For this example, let’s use simple round numbers and say the contractor has $100,000 in Total Income. He spends $30,000 in materials (cables, outlets, etc.), $25,000 on subcontractors (another electrician he hires for certain projects), $11,000 on an internal administrator, $9,000 on vehicle costs, $8,000 on rent, and has take home pay of $15,000, has taxes of $2,000 and has never had a profit.

This means that 55% of the Total Income ($100,000) is being used for Materials & Subcontractors ($30,000 + $25,000).

So, when deposits come in they would go into the Total Income account. Then on the 10th and 25th, 55% of the Total Income money would be allocated to the Material & Subs account (that money would be used to purchase more materials and pay subcontractors). The remaining 45% would be allocated to the Real Revenue account.

Then the Profit First allocations of Profit, Owner’s Pay, Tax and Operating Expenses would be allocated from the Real Revenue account. For this example let’s say that the allocation percentages match the Target Allocation Percentages (TAPs) specified in Profit First for a business under $250,000 in Real Revenue. That means 5% goes to Profit, 50% to Owner’s Pay, 15% to Tax and 30% to Operating Expenses.

Based on $45,000 in annual Real Revenue, the Profit allocation would be $2,250, Owner’s Pay would be $22,500, $6,750 reserved in the Tax account, and $13,500 to operating expenses.

With $11,000 going to an admin plus $9,000 to vehicle costs and $8,000 to rent (a total of $28,000) this business needs to clearly cut costs and run smarter. Costs need to be $13,500 annually.

The other opportunity to make more profit (and owner’s pay) is to reduce the Material & Sub costs. Cutting those costs will drip that additional money to Real Revenue and make more money available for Profit, Owner’s Pay, Tax and for Operating Expenses.

I have 15 part-­­time employees who do pet sitting for me and are paid on a per-­­job basis. Are the considered sub-­­contractors?

Yes. Employees or contractors who are compensated per project are considered subcontractors. So, you would subtract the costs of those individuals from your Total Income to find your Real Revenue.
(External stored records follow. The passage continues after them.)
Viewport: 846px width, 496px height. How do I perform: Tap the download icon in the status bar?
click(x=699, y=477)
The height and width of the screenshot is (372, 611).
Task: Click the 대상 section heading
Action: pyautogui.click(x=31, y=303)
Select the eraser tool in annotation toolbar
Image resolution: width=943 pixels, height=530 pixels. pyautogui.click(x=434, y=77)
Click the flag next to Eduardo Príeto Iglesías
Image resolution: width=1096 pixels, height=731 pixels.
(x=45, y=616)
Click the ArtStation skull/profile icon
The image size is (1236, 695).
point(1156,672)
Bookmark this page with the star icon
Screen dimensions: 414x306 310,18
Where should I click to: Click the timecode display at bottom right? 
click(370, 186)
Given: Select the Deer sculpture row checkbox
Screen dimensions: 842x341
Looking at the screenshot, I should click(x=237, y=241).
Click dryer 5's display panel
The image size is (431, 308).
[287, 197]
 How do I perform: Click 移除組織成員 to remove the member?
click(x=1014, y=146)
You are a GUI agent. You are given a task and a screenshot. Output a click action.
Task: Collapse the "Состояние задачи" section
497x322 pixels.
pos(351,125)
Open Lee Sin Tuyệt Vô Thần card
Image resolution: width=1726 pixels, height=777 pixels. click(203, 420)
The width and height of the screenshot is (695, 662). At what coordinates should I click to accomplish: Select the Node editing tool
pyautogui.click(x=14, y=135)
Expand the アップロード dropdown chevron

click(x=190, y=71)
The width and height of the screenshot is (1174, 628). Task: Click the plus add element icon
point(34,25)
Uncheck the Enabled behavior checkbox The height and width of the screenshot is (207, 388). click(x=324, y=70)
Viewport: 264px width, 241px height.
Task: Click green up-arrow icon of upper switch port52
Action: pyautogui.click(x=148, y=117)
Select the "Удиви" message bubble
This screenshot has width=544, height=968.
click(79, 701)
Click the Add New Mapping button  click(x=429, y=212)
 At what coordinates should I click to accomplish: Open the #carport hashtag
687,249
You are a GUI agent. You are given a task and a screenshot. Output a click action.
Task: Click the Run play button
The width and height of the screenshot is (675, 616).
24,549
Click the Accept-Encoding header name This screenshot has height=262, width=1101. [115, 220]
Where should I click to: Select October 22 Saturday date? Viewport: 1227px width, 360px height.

Profit, Owner’s Pay & Tax Allocations

Since the Profit, Owner’s Pay and Tax accounts are all for the benefit of me, the owner of the business, can’t they just be one account instead of three?

No. While the money allocated to these accounts do all benefit the owner(s), the use of the money is distinct.

The Owner’s Pay is for the owner’s salary or regular recurring distribution.

The Profit account is used as a quarterly bonus (and can also function as a rainy day fund, or used for a “Death to Debt” quarterly distribution.).

The Tax account is used to pay the owner’s taxes (and corporate taxes).

So while the money does all benefit the owner, the accounts need to be kept separate so that you can instantly tell (by just looking at your bank balance) what money is allocated to what purpose.

I take a salary from payroll, do I still need an Owner’s Pay account?

Yes. You just transfer the money from Owner’s Pay to the payroll account when pay time comes. The purpose is to always be able to instantly see what money the company is allocating to Owner’s Pay (and the other accounts) when you look at your bank balances.

I take my owner pay in distributions. Do I still need a Profit and separate Owner’s Pay account, since all the money flows to me?

Yes, you still need both an Owner’s Pay and Profit account.

The Owner’s Pay is distributed to you on the 10th and 25th and should a consistent amount should be withdrawn (acting like a payroll).

Then on a quarterly basis the Profit is distributed, acting like a bonus (which it is).

Why is the Tax allocation 15%? It seems very high.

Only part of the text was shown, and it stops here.